What you write must be the listing below in full, word for word, minus its pictures.
=== Section Start ===
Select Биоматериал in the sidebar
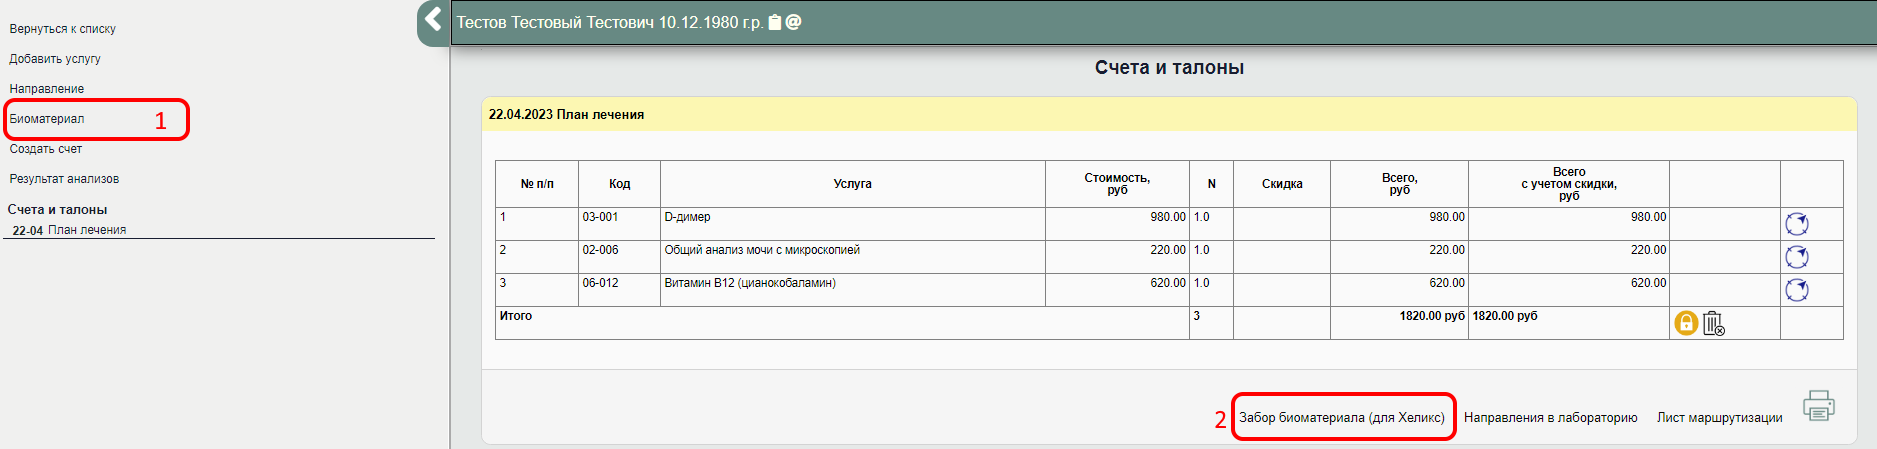1877x449 pixels. coord(47,119)
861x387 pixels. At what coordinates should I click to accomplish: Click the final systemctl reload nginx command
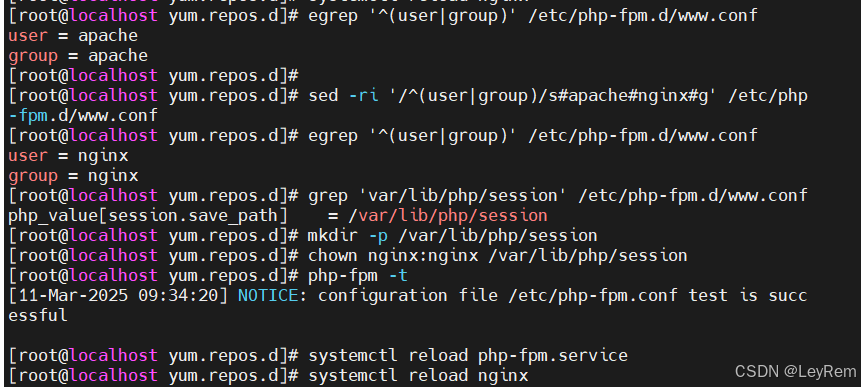418,376
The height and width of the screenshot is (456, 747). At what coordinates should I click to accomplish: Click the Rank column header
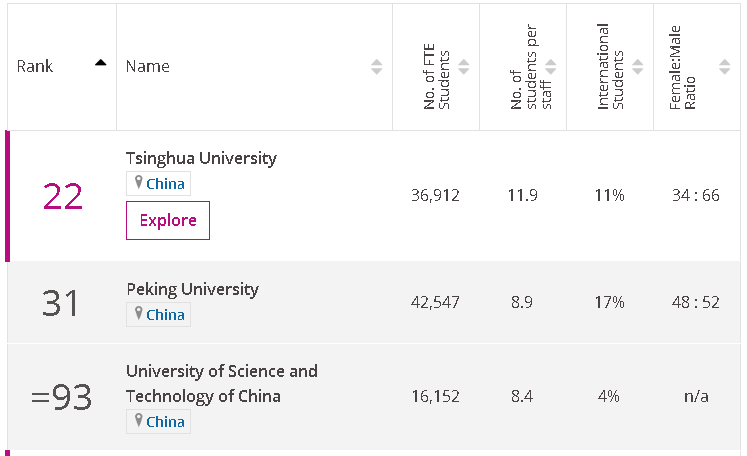click(x=35, y=67)
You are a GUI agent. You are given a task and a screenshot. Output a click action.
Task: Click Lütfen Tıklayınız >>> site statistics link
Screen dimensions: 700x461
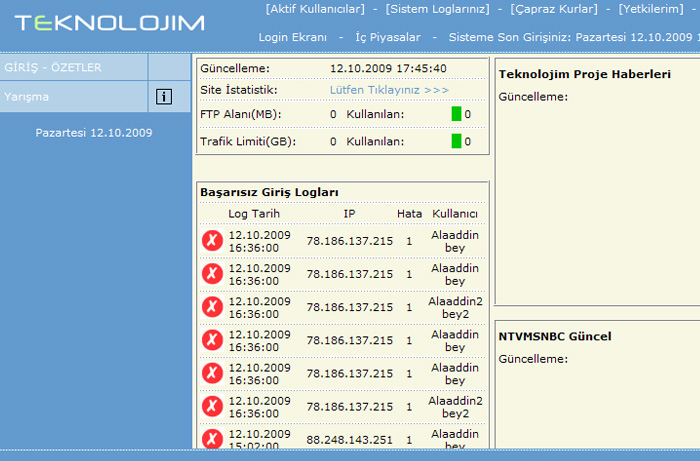tap(389, 90)
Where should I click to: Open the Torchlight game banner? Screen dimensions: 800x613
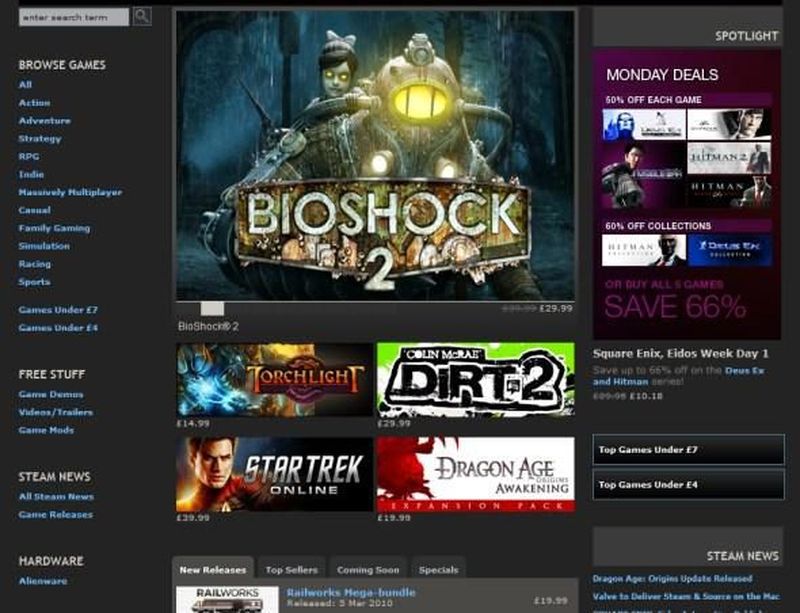pyautogui.click(x=274, y=379)
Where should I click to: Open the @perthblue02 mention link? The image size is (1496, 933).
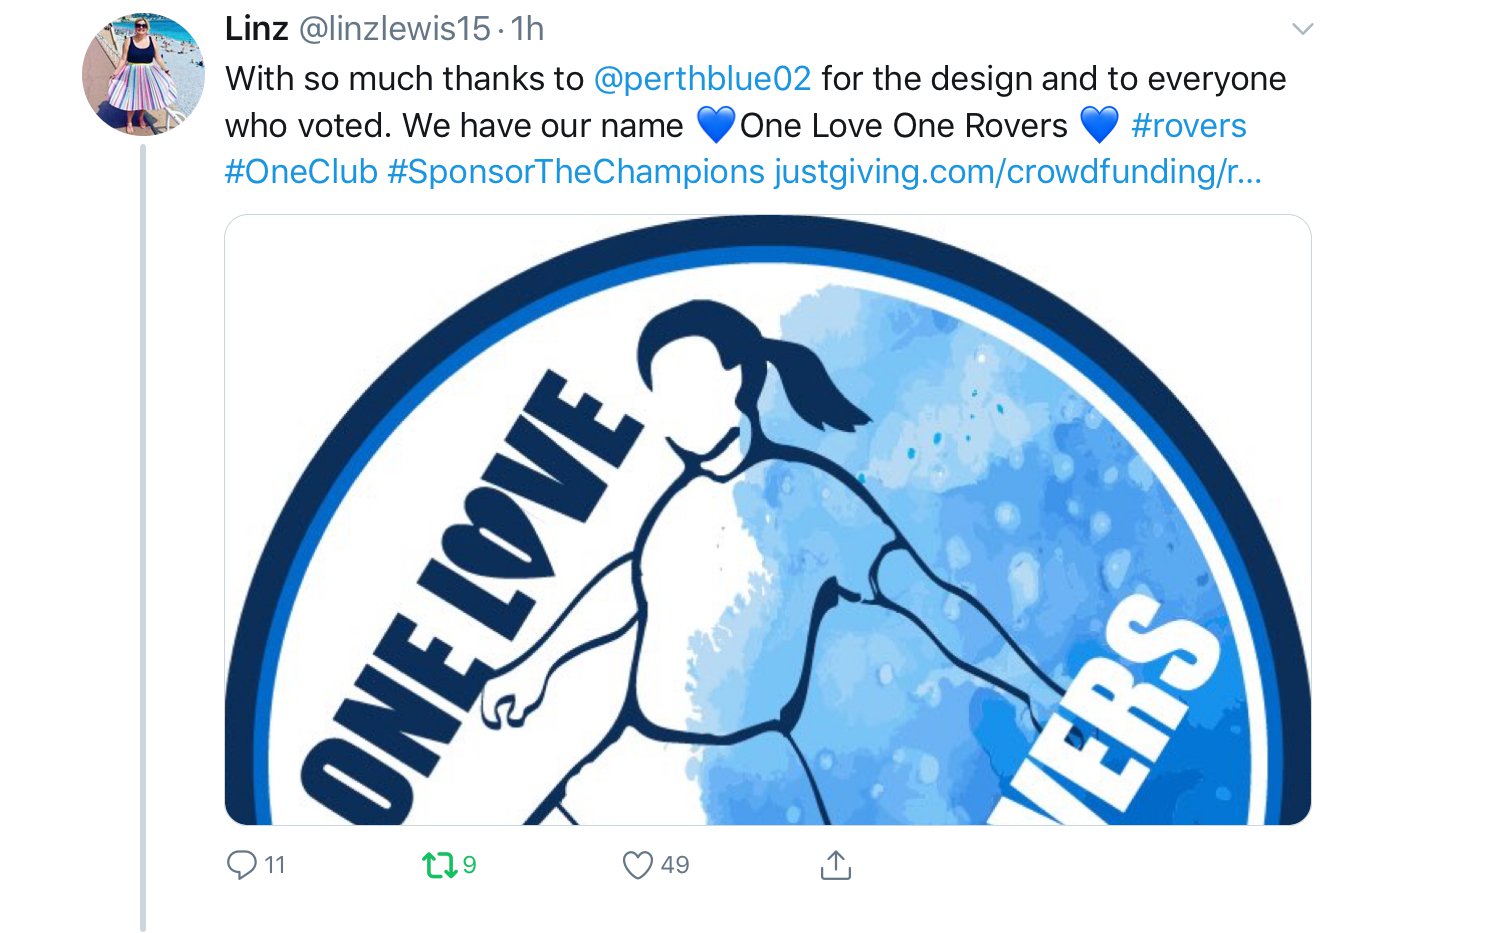coord(702,79)
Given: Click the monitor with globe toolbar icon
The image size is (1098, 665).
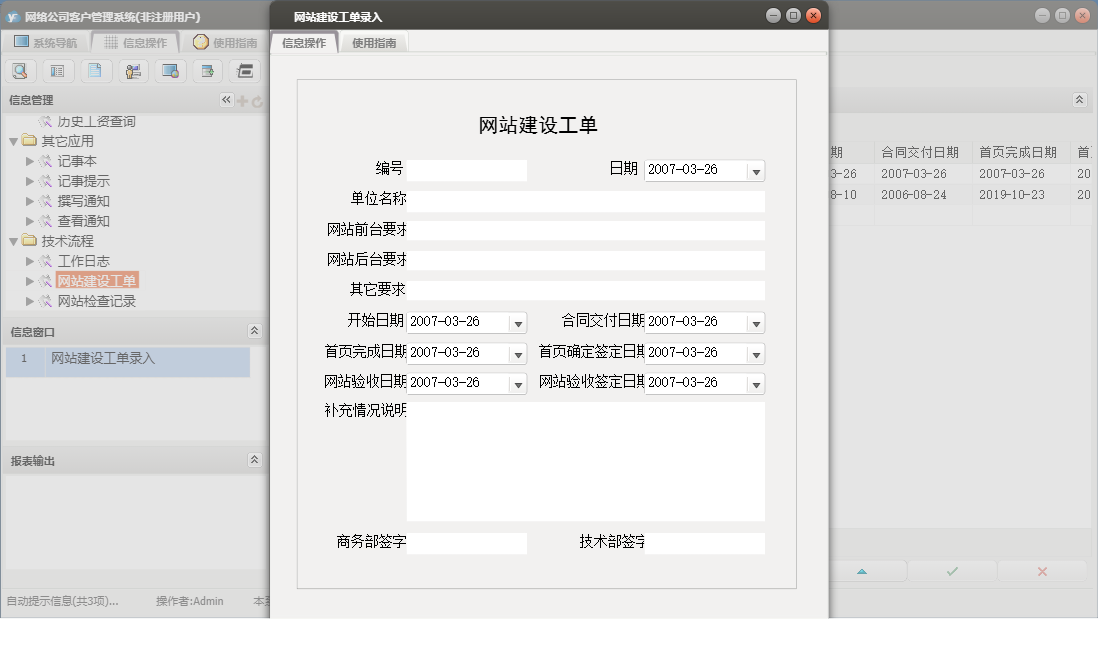Looking at the screenshot, I should click(169, 71).
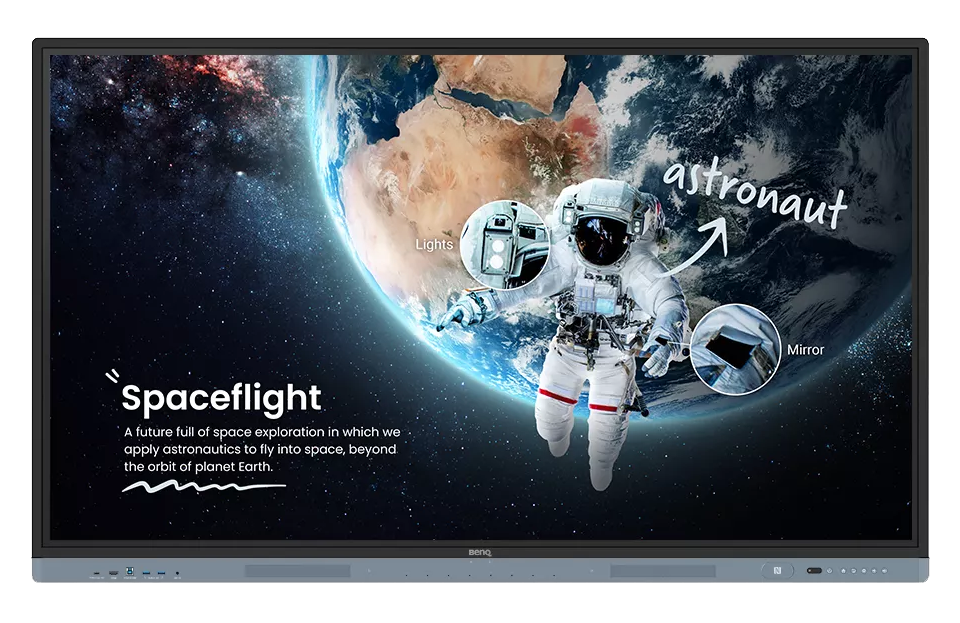The width and height of the screenshot is (960, 623).
Task: Click the squiggly underline beneath the paragraph
Action: click(203, 487)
=== Section End ===
◆ **OUTPUT OF THE EXERCISE**
Select Биоматериал in the sidebar
1877x449 pixels. coord(47,119)
861x387 pixels. At what coordinates should I click to accomplish: Click the final systemctl reload nginx command
418,376
The height and width of the screenshot is (456, 747). At what coordinates should I click to accomplish: Click the Rank column header
click(x=35, y=67)
You are a GUI agent. You are given a task and a screenshot. Output a click action.
Task: Click Lütfen Tıklayınız >>> site statistics link
Screen dimensions: 700x461
tap(389, 90)
Where should I click to: Open the Torchlight game banner? Screen dimensions: 800x613
pyautogui.click(x=274, y=379)
Where should I click to: Open the @perthblue02 mention link? The image size is (1496, 933).
coord(702,79)
Given: Click the monitor with globe toolbar icon
The image size is (1098, 665).
Looking at the screenshot, I should click(169, 71).
The width and height of the screenshot is (960, 623).
Task: Click the squiggly underline beneath the paragraph
Action: click(203, 487)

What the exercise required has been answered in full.